All of these points suggest that it may be worth considering bringing pass-by-reference semantics into R in a limited and carefully controlled way. The purpose of this note is to start a discussion of how this might be done.

Current Status

Data Types Passed By Reference

Pass-by-value semantics are not entirely universal in R. There appear to be four exceptions: Environments, symbols, specials and builtins. All four are mutable because their attributes can be modified. In addition, the value cell of a symbol is mutable but only through the assignment mechanism (as far as I know).

The interaction of attributes with environments was recently discussed on some of the mailing lists. For symbols, here are some examples:

<symbol examples>= [D->]
> x<-as.name("z")
> y<-x
> attr(x,"fred")<-"bob"
> x
z
attr(,"fred")
[1] "bob"
> y
z
attr(,"fred")
[1] "bob"

An additional peculiarity, perhaps a bug in the as.vector code that implements as.name:

<symbol examples>+= [<-D]
> x<-as.name("z")
> x
z

The attributes of existing symbols are stripped by as.name. For consistency, it might be a good idea to make sure the attributes are preserved or that assignment of attributes to symbols be made illegal as it is for R_NilValue.

Similar things happen for specials (e.g. .Internal) and builtins (e.g. proc.time).

These four exceptions to pass by value semantics could be eliminated by ruling out assigning attributes in these cases. This would probably not be an issue for symbols, specials, or builtins, but name attributes on environments are currently being used for naming environments on the global search path.

The Alias Mechanism

There is also the .Alias mechanism. For now that may already be saying too much :-).

Environments

Environments can be used to represent mutable state, as Robert and Ross show in their lexical scoping paper. They are however not always the ideal choice, especially for representing external state.

Examples

This section gives a few examples of settings where some form of reference behavior might be useful. In some cases mechanisms that might provide the required functionality are also described.

File Pointers and Data Base Connections

Several proposals for incorporating external connections into R are currently being considered. All that I have seen assume that connections will be closed explicitly once they are no longer needed. This is probably the right approach for most purposes. But it is error prone, and it would be nice to have some backup for cases where a user forgets to close a connection, or a connection is left open after an error by code that doesn't adequately protect open connections with appropriate on.exit code. Special purpose mechanisms can be added for handling each different kind of connection, but it would probably be better to have a general mechanism that can be re-used in many situations.

The usual approach for managing external resources in garbage-collected systems is to associate a unique SEXPREC with each resource, keep a list of these in the collector, and to check at the end of each collection whether any are no longer reachable from the reference graph. Resources that are no longer reachable can then be reclaimed by executing the appropriate code. This mechanism can be abstracted out into what is usually called a finalization mechanism. This allows an arbitrary piece of code to be associated with an allocated object; that code will be executed when the object is no longer reachable. The code can be either compiled C level code or interpreted code; with interpreted code an issue that arises is whether the garbage object should be ``resurrected'' to allow the finalization code to use its state.

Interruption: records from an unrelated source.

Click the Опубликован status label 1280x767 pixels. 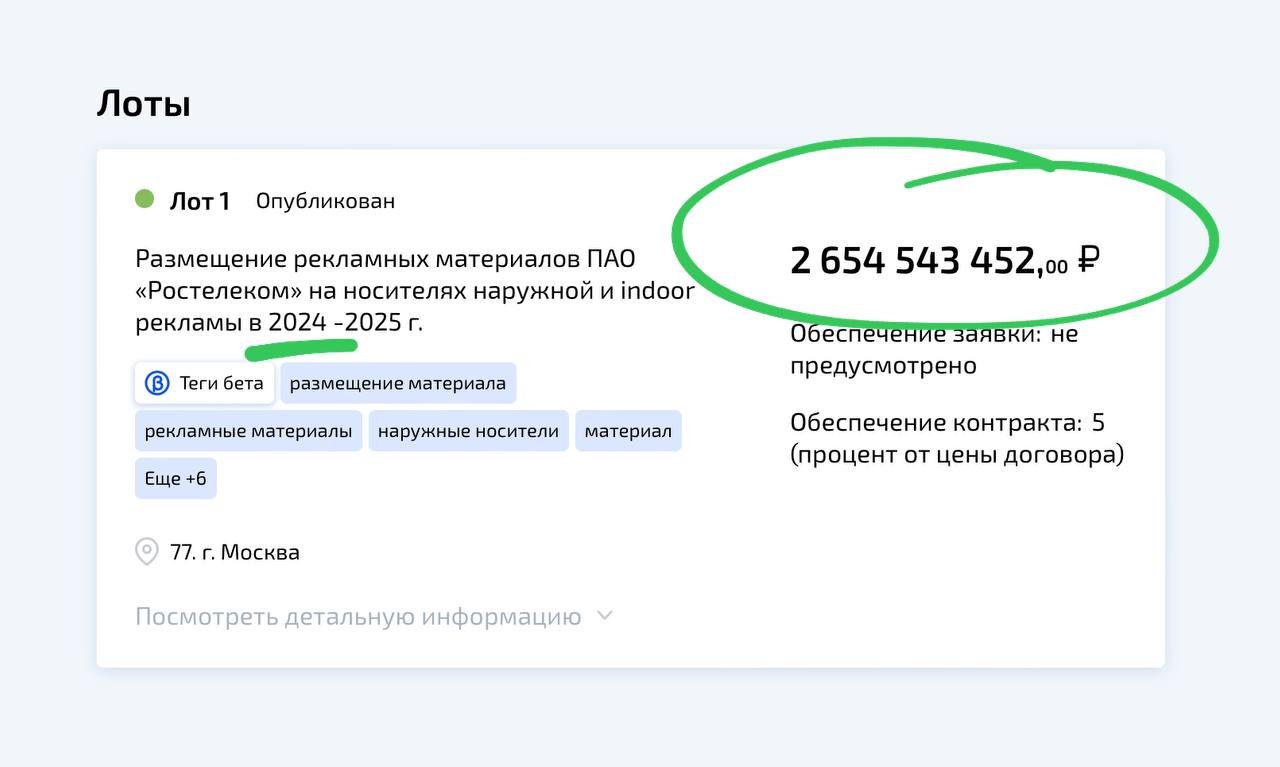(325, 201)
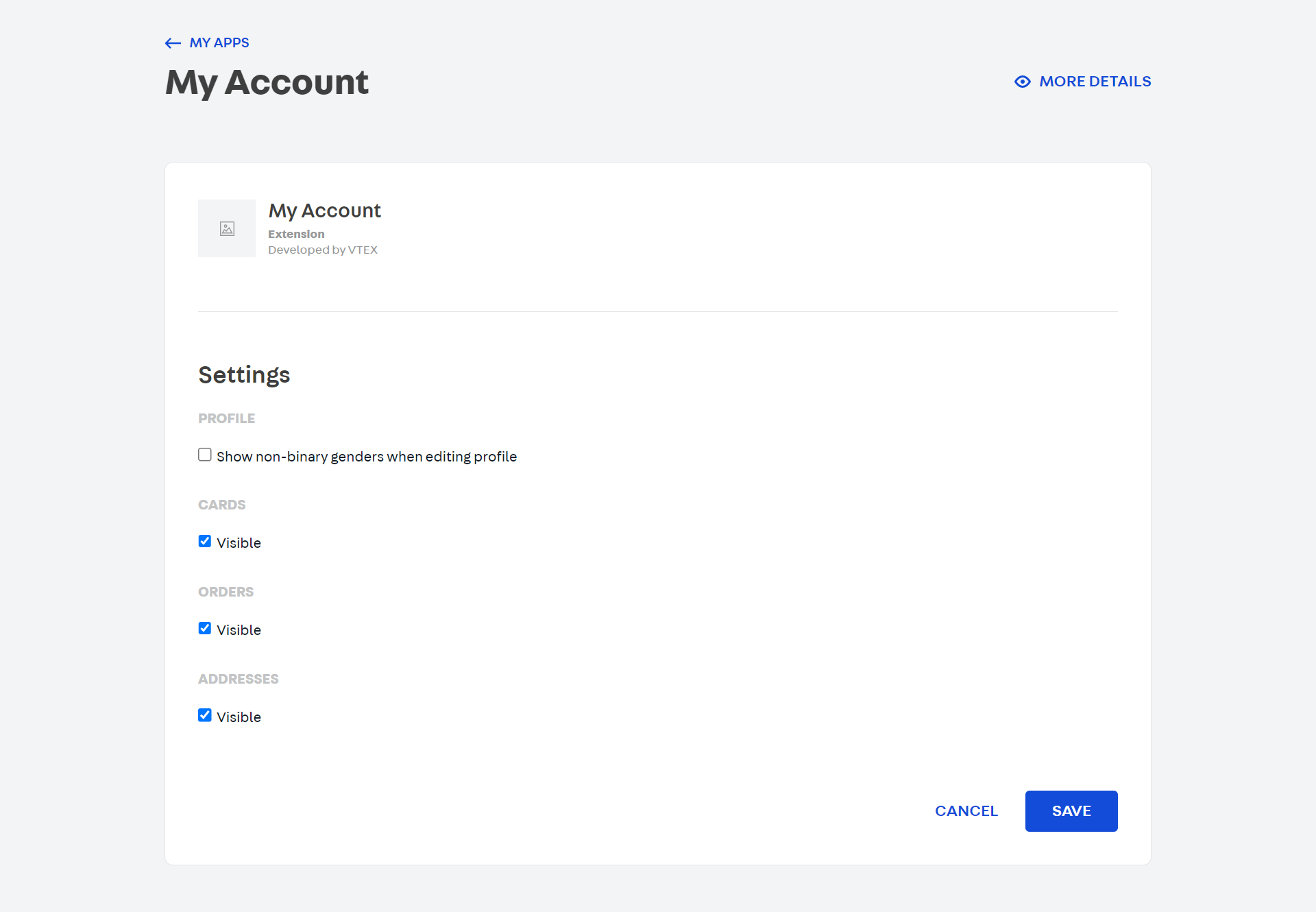Enable showing non-binary genders when editing profile
This screenshot has width=1316, height=912.
pos(204,454)
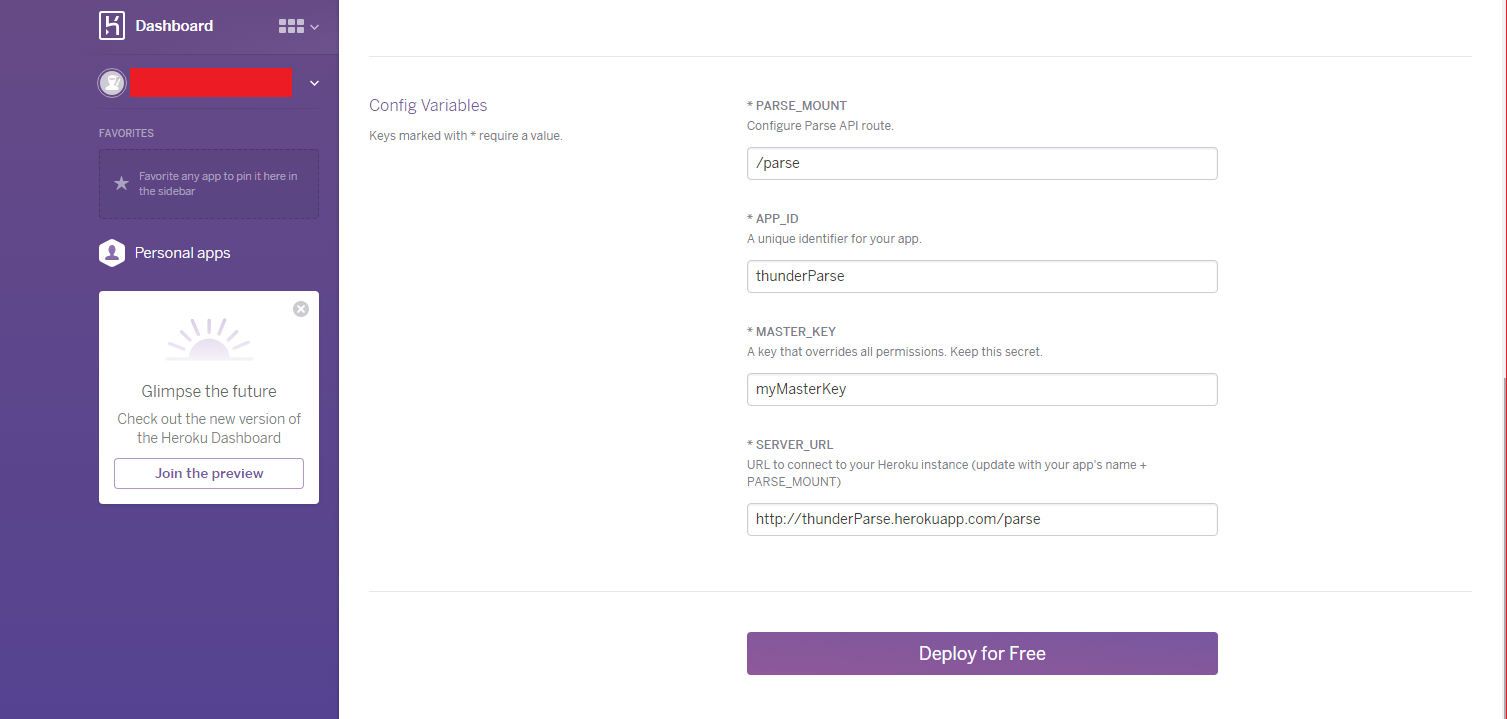
Task: Click the Personal apps hexagon icon
Action: click(111, 253)
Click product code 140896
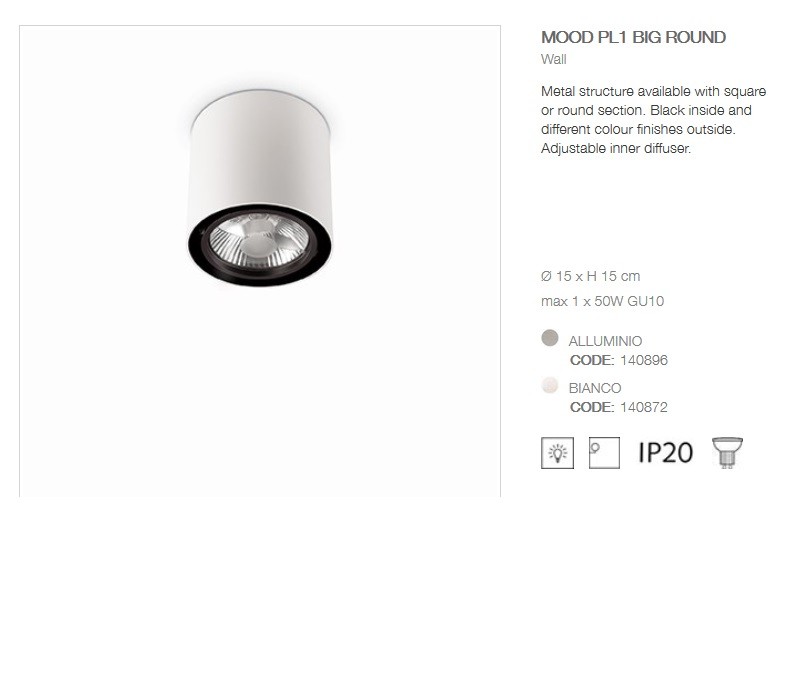The height and width of the screenshot is (684, 796). coord(644,360)
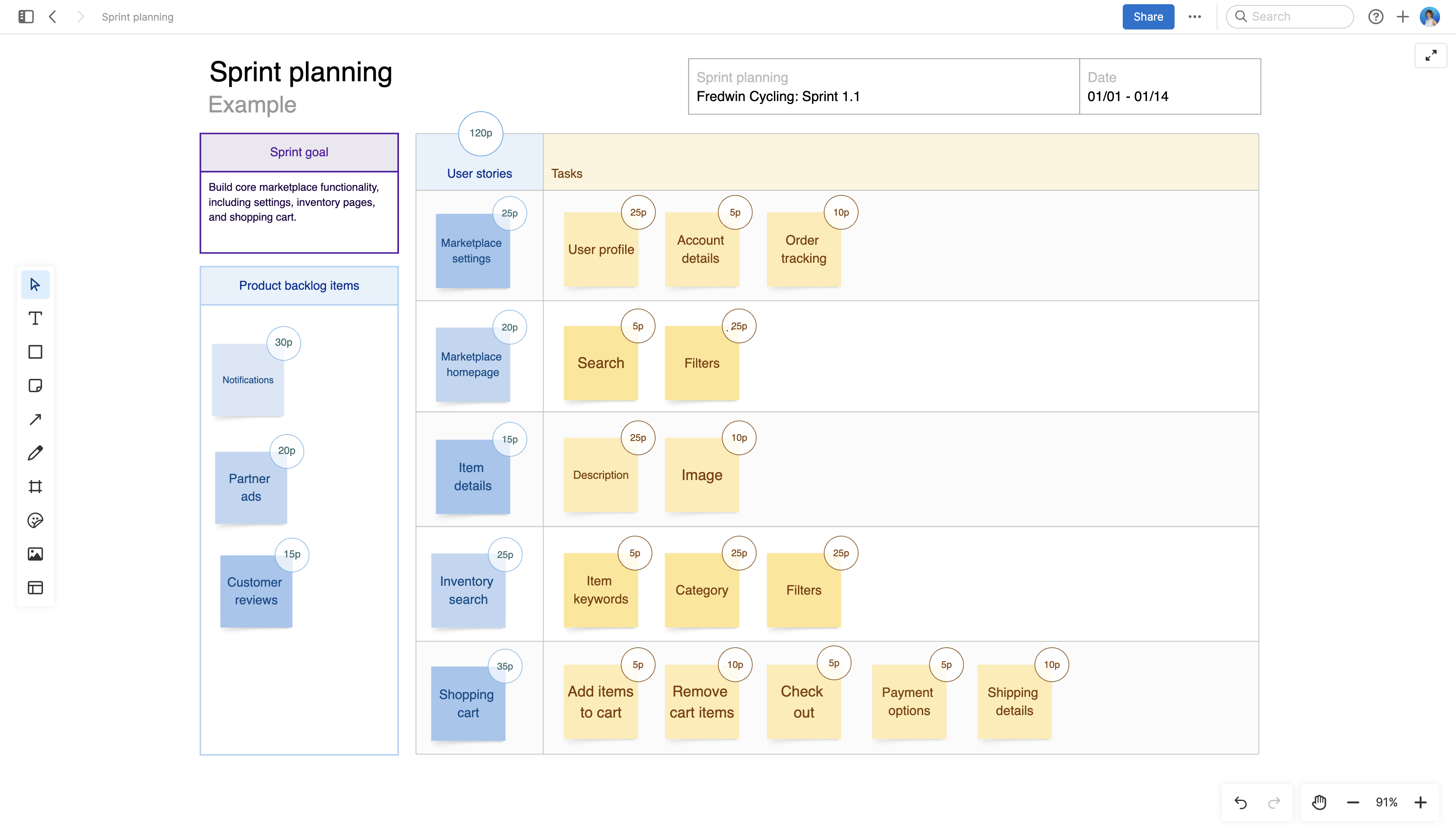This screenshot has width=1456, height=838.
Task: Open the more actions menu
Action: (1195, 17)

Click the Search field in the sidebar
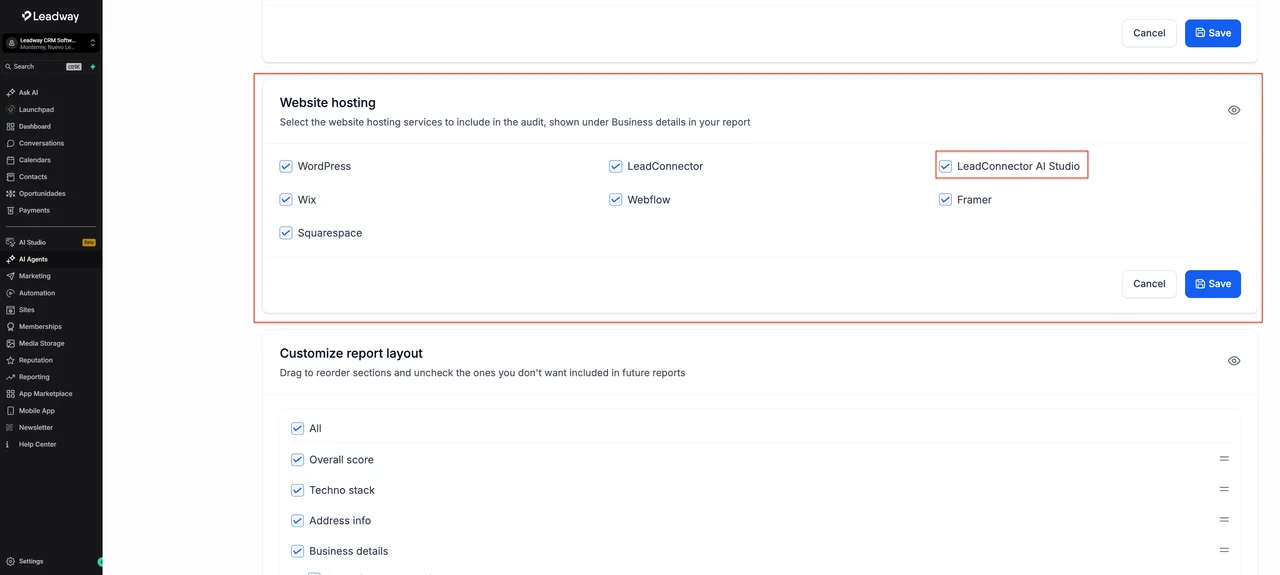tap(43, 67)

A related issue usually comes under the heading of weak references. Suppose we want to be able to produce a list of all open files, but at the same time be able to reclaim file pointers that are no longer reachable from program variables. We could keep a list of all open files, but doing so with ordinary references will prevent open files from ever being garbage-collected. The alternative is to wrap the SEXPREC representing the open file in a special container that does not protect its contents from garbage collection. Once the contents is no longer reachable through ordinary references, it is garbage collected and replaced by NULL. The container can either be designed to allow us to query whether it is NULL or not, or to return its contents, which will be either the original value or NULL. Containers like this are called weak references or weak boxes.

COM Objects

A COM client interface for R might eventually allow us to write code something like this to extract the rectangular region containing a specified cell from a specified sheet in an Excel workbook object. (This is essentially a direct transliteration of the xlispstat COM interface).

<COM client example 1>=
getRegion <- function(workbook, sheet = 1, row = 0, col = 0) {
  sheet <- getProperty(workbook, "Worksheets", sheet)
  range <- getProperty(getProperty(sheet, "Cells", row, col), "CurrentRegion")
  return(getProperty(range, "Value"))
}

By taking advantage of dispatching on the $ operator, it could be possible to allow code to be written that looks almost exactly the same as its VB counterpart (for better or worse):

<COM client example 2>=
getRegion <- function(workbook, sheet = 1, row = 0, col = 0) {
  return(workbook$Worksheets(sheet)$Cells(row, col)$CurrentRegion$Value)
}

In both of these examples a series of COM calls is used, each one returning a new COM object reference, before we finally get the value we are interested in. The other intermediate objects are of no interest. However, as these objects are received from COM, their reference counts are incremented. To insure they are released, we need to be able to decrement their reference counts once we no longer need them. Otherwise a memory leak results. As near as I can tell, the Splus/COM interface leaves management of reference counts to the programmer, so code like this will not work. It would have to be surrounded with reference count releases protected with on.exit code to work correctly. VB does not require this; its memory management system takes care of the reference count management.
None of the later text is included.